- Genre: Science fiction
- Created by: Rockne S. O'Bannon
- Written by: Rockne S. O'Bannon David Kemper
- Directed by: Brian Henson
- Theme music composer: Guy Gross
- Countries of origin: United States Australia
- Original language: English
- No. of episodes: 2 (list of episodes)

Production
- Executive producer: David Kemper
- Running time: 182 minutes
- Production companies: Hallmark Entertainment The Jim Henson Company

Original release
- Network: Sci-Fi Channel
- Release: 17 October – 18 October 2004

Related
- Bad Timing; The Beginning of the End of the Beginning;

= Farscape: The Peacekeeper Wars =

2004 film

Farscape: The Peacekeeper Wars is a military science fiction television miniseries written by Rockne S. O'Bannon and David Kemper and directed by Brian Henson. Following the original series' cancellation in September 2002, it aimed to wrap up the cliffhanger and tie up some elements of the series in general. It was broadcast on 17 and 18 October 2004. Henson and others have attributed the return of Farscape to the ongoing campaign of fans. Production began in December 2003. In May 2004 the Sci-Fi Channel, now owned by NBC Universal, announced that it would run a two-episode conclusion titled Farscape: The Peacekeeper Wars.

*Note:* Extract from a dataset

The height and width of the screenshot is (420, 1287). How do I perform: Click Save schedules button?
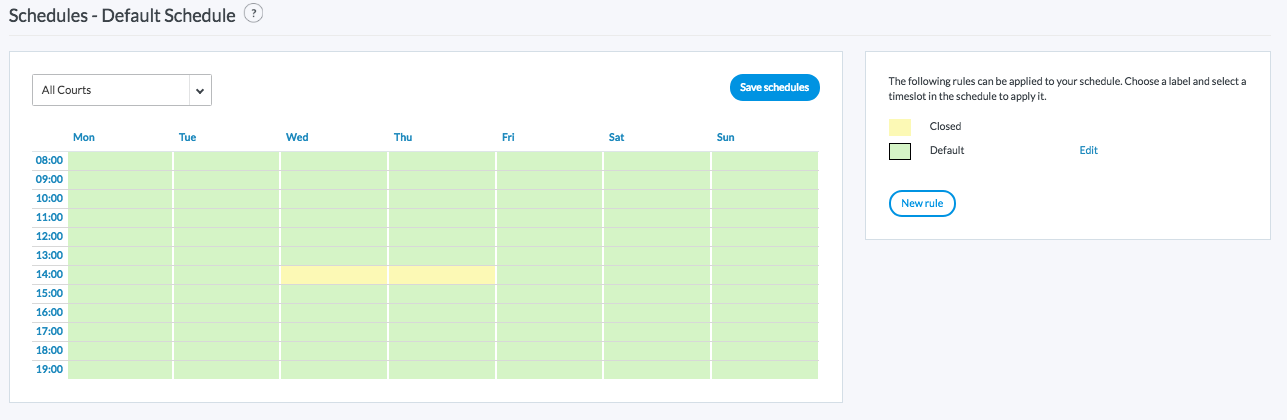pyautogui.click(x=774, y=87)
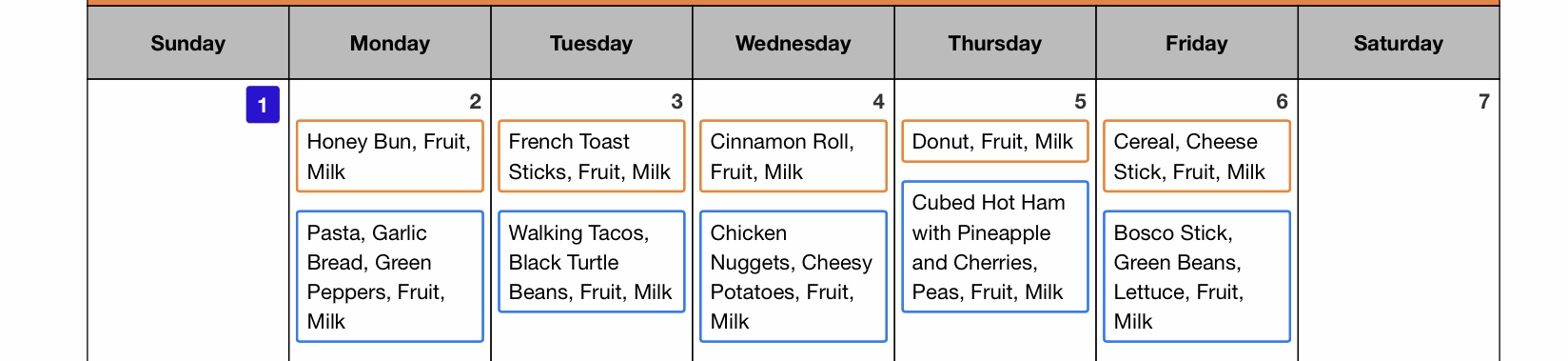Viewport: 1568px width, 361px height.
Task: Click the Friday column header
Action: coord(1197,43)
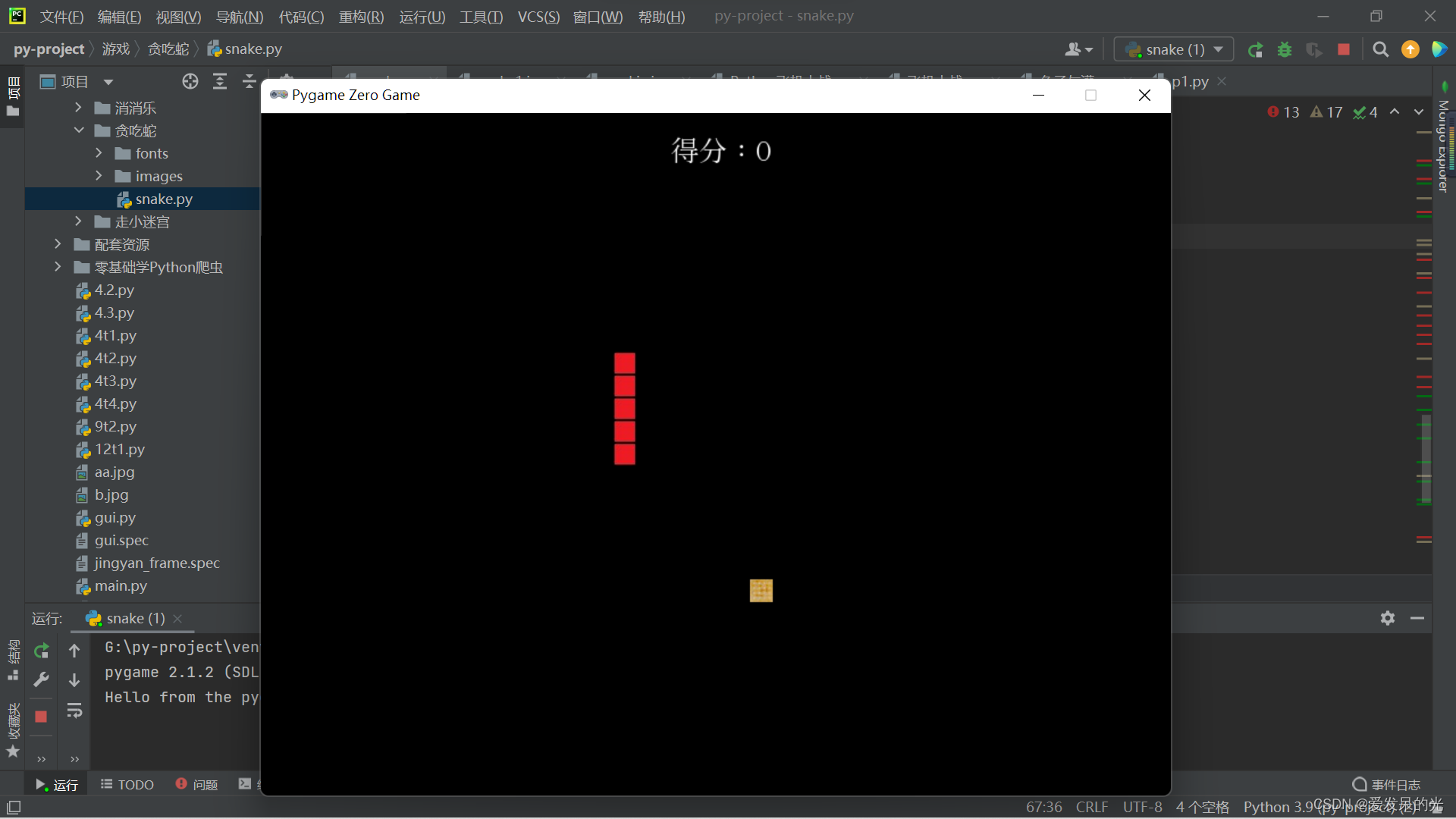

Henson refers to the three hours as episodes 4.23–4.26, though the New South Wales Film Office refers to the production as a "2 × 2 hour telemovie" (including commercials). Production of the miniseries ended in March 2004 and, in addition to the announced airing on the Sci-Fi Channel in the US, was also scheduled to be broadcast in the UK on Sky1 on 16 and 23 January 2005, and by Five on 8 March. The Peacekeeper Wars earned a 1.7 household Nielsen rating, drawing 1.96 million viewers and making the Sci-Fi channel the #1 non-sports cable network for people aged 25–54 and 18–49 for the time period over the two nights. However, the ratings were lower than those of most other Sci-Fi Channel miniseries, and not a significant improvement.

Early fan speculation hoped that high Nielsen ratings would prove the viability of renewing the series, but since the ratings were unexceptional, continuation was ruled out. Brian Henson has stated on many occasions that he would like to bring the Farscape saga to the big screen, but there has been no development on that front for years. In October 2005, Farscape entered syndication in the US, airing on Superstation WGN and on a variety of local, cable, satellite and broadcast affiliates including Ion Television, but vanished from syndication after about two years. In 2013, the channel Pivot started airing the entire series in syndication. All four years' episodes were also available to Canadians and Americans on Netflix until November 2016.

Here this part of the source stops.